For the past year there has been rumblings in the edtech world about the “Gamification of Education.” When I first heard this term I panicked thinking that people wanted to turn my classroom into a video game, I soon found out that this was not the case. Which was a good thing, because I am not a video game player. My research into gamification took me in many different directions, but what really intrigued me was the use of badges to show students competencies. Badges are the reward system used by many video games to show the progress of players to complete certain tasks.
As part of my research I even started to play a few video games, the first one I tried was Cut the Rope. I was impressed with how the game taught me as I progressed through the it — just in time learning. I couldn’t help but think back on how we sometimes get this wrong in education; we force Spanish language students to learn years of conjugating verbs and still they still can’t speak the language. Music lessons are similar — we get students bogged down in music theory instead of just teaching them how to “rock!” So many student give up before they get good. If we reverse that and teach them just what they need to know to get to the next level the conjugated verbs will still happen, but later.

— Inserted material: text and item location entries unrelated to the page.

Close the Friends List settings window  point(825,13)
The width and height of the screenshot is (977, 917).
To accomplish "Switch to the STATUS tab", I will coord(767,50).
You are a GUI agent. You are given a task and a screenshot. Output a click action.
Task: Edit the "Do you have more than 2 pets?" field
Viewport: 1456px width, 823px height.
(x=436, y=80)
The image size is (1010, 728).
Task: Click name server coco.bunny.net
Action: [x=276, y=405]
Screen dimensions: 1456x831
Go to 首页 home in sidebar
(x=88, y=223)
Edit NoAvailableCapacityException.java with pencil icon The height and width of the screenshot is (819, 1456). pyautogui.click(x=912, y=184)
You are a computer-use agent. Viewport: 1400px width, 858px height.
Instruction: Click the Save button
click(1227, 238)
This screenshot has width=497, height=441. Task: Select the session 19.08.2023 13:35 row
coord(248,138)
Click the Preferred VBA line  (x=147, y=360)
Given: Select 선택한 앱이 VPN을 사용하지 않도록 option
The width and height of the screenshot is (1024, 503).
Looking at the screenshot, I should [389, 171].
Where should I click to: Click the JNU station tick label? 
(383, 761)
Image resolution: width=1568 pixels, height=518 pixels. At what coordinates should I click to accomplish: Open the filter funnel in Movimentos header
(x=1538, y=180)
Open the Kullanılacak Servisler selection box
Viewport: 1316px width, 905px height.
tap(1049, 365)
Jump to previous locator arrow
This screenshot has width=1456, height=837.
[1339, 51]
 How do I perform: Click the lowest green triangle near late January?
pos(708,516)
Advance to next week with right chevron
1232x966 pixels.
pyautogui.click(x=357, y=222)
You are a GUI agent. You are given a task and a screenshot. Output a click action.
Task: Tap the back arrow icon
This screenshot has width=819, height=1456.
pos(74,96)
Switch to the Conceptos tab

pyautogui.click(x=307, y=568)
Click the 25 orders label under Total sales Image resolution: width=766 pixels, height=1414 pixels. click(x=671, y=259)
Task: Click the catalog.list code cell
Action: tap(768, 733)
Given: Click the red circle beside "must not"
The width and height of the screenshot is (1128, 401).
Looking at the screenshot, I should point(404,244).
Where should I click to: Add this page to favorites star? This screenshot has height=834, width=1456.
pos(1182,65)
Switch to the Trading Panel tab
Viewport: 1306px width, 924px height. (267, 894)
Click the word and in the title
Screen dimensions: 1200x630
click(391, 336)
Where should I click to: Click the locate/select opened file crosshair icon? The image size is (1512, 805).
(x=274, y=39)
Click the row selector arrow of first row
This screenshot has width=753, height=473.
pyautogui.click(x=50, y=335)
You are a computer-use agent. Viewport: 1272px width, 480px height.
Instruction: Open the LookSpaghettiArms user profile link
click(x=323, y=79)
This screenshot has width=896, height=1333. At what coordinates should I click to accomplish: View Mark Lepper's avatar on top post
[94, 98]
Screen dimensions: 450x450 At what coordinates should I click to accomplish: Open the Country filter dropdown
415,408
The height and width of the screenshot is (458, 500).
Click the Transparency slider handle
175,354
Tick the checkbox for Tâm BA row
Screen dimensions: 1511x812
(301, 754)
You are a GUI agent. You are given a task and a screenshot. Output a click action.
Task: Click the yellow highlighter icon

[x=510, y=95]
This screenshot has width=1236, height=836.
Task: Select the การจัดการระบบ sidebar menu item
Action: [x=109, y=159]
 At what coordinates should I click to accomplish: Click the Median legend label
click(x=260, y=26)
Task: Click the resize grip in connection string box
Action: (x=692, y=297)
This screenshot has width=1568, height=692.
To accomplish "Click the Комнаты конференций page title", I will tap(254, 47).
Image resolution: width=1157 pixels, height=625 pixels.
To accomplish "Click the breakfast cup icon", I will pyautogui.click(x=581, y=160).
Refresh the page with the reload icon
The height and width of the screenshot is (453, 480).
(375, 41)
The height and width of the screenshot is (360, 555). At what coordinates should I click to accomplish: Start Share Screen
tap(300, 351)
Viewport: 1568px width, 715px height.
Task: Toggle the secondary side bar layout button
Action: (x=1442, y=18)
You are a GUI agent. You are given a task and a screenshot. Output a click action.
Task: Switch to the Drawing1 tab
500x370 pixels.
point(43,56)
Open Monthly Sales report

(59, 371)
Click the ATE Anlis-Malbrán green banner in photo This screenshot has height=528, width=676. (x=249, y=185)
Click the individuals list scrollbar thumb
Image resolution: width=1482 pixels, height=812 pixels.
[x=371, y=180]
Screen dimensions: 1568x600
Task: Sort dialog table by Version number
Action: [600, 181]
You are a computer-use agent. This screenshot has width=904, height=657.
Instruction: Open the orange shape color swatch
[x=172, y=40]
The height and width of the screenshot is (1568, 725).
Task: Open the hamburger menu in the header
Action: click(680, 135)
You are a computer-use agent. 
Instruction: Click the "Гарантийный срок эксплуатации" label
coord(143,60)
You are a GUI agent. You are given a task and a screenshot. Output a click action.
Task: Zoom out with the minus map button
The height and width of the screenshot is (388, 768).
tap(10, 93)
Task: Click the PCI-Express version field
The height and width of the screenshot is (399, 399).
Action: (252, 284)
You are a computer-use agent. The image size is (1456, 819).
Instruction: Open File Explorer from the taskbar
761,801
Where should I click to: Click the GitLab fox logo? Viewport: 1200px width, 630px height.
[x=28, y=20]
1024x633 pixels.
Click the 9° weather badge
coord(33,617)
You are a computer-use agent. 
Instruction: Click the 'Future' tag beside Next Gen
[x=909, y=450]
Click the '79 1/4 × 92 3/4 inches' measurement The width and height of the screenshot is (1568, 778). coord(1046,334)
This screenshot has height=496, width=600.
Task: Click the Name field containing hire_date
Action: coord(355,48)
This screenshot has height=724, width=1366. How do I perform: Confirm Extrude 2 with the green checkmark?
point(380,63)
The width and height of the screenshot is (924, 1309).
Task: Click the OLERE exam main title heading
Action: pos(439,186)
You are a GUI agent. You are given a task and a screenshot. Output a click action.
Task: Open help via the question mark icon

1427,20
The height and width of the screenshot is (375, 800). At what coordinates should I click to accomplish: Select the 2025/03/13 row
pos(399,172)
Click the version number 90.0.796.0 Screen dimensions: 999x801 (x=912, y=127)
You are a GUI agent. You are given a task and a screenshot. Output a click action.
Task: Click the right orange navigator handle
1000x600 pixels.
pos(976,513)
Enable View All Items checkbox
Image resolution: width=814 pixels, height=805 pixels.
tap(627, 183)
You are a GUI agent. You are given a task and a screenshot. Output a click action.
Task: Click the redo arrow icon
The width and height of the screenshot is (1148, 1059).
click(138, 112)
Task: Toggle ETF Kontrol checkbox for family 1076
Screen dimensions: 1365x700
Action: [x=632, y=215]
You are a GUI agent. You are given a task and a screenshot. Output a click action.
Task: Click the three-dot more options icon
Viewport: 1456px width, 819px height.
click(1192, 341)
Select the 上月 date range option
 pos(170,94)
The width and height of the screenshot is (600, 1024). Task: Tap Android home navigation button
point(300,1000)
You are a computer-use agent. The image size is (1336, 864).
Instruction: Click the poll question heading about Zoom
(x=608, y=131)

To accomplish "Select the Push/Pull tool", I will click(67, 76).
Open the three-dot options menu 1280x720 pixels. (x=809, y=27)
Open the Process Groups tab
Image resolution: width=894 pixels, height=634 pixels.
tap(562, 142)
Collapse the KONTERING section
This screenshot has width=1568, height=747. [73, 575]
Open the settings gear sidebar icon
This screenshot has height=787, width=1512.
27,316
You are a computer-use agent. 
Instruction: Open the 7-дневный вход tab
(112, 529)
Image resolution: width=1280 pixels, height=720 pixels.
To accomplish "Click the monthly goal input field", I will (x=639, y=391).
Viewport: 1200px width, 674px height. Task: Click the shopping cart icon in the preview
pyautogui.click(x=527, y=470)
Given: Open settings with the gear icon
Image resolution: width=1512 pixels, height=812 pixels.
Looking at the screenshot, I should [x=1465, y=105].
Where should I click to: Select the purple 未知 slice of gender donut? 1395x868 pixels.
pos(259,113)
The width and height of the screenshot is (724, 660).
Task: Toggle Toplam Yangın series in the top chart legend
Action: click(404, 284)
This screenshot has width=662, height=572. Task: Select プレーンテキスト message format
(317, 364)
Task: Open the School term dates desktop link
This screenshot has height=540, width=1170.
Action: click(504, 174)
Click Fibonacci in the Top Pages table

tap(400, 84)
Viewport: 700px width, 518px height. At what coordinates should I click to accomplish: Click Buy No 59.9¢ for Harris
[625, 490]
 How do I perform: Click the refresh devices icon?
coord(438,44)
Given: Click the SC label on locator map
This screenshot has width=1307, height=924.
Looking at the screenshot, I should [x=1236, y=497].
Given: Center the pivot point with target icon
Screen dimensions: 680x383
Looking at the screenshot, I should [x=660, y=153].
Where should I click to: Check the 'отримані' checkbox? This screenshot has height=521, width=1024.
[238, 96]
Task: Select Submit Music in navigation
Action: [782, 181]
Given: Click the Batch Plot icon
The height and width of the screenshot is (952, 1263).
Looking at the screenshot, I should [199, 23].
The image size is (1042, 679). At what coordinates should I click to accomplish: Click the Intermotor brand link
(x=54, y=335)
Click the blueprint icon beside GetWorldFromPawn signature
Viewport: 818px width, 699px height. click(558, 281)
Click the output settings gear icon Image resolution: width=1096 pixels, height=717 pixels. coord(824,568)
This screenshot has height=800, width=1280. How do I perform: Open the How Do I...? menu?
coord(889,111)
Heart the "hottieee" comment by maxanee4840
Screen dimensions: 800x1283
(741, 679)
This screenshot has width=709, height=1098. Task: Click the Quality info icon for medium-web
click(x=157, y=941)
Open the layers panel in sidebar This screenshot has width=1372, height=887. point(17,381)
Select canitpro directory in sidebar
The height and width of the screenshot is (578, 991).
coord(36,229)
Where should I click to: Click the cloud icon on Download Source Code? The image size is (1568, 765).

So I liked the idea of badges, but groups like the Open Badges Project focus on digital badges and here I was teaching young elementary students, they don’t even have social media pages, so how were they going to show off their badges? The showing off of your badges is important to the success of gamification. So I started to look for physical, real-world, badges for my students. I looked at lanyards and tokens (like at summer camp) and “Live-Strong” type bracelets. But it wasn’t until I stumbled across little one-inch buttons that it hit me.
You see, every elementary student has a backpack, the perfect place to put badges, or buttons as I discovered, so that they can show the world that they have earned something for their tech skills. Another unseen bonus that I discovered from the badges going on backpacks was that the student’s backpacks hang at the back of the classroom, which now act as a reminder to their teachers that they have tech skills. If a teacher needed a student to take photos during an upcoming field trip to the museum, she just needs to scan the backpacks and find a student who has earned their Digital Photography badge.